= 2023 in South America =

The following lists events that happened during 2023 in South America.

== Incumbents ==

=== Argentina ===

- President: Alberto Fernández (until 10 December), Javier Milei (from 10 December)
- Vice President: Cristina Fernández de Kirchner (until 10 December), Victoria Villarruel (from 10 December)

Argentina claims sovereignty over part of Antarctica, the Islas Malvinas, and South Georgia and the South Sandwich Islands.

=== Bolivia ===

- President: Luis Arce (2020–2025)
- Vice President: David Choquehuanca (2020–2025)

=== Brazil ===

- President: Luiz Inácio Lula da Silva (2023 – present)
- Vice President: Geraldo Alckmin (2023 – present)

=== Chile ===

- President: Gabriel Boric (since 2022)
- President of the Senate: Álvaro Elizalde (since 2022)
- President of the Chamber of Deputies: Raúl Soto (since 2022)

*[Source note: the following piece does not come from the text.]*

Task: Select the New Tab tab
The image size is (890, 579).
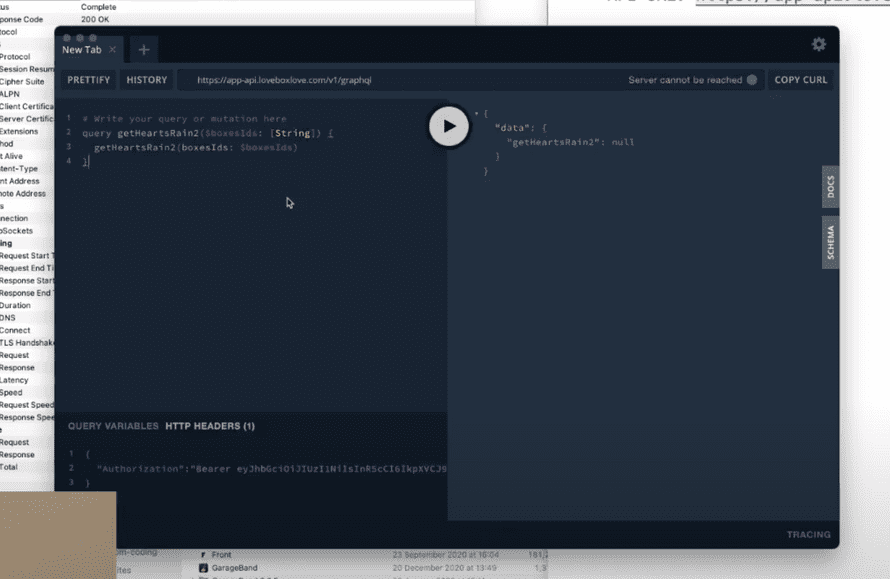Action: pyautogui.click(x=82, y=50)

Chile includes the Juan Fernández Islands and Easter Island in the Pacific Ocean. It also claims Chilean Antarctic Territory.

==== Easter Island ====
Alcalde: Pedro Edmunds Paoa

==== Juan Fernández Islands ====
Alcalde: Felipe Paredes Vergara

=== Colombia ===

- President: Gustavo Petro (2022–present)
- Vice President: Francia Márquez (2022–present)

=== Ecuador ===

- President: Guillermo Lasso (2021–2023)
- Vice President: Alfredo Borrero (2021–2023)

=== Guyana ===

- President: Irfaan Ali (since 2020)
- Prime Minister: Mark Phillips (since 2020)

The Essequibo territory is administered by Guyana but claimed by Venezuela. Tigri Area is disputed with Suriname.

=== Paraguay ===

- President: Mario Abdo Benítez (2018–2023); Santiago Pena (2023–present)
- Vice President: Hugo Velázquez Moreno (2018–2023); Pedro Alliana (2023–present)

=== Peru ===

- President: Dina Boluarte (2022–2025)
- Prime Minister: Alberto Otárola (2022–2024)

=== Suriname ===

- President: Chan Santokhi (2020–2025)
- Vice President: Ronnie Brunswijk (2020–2025)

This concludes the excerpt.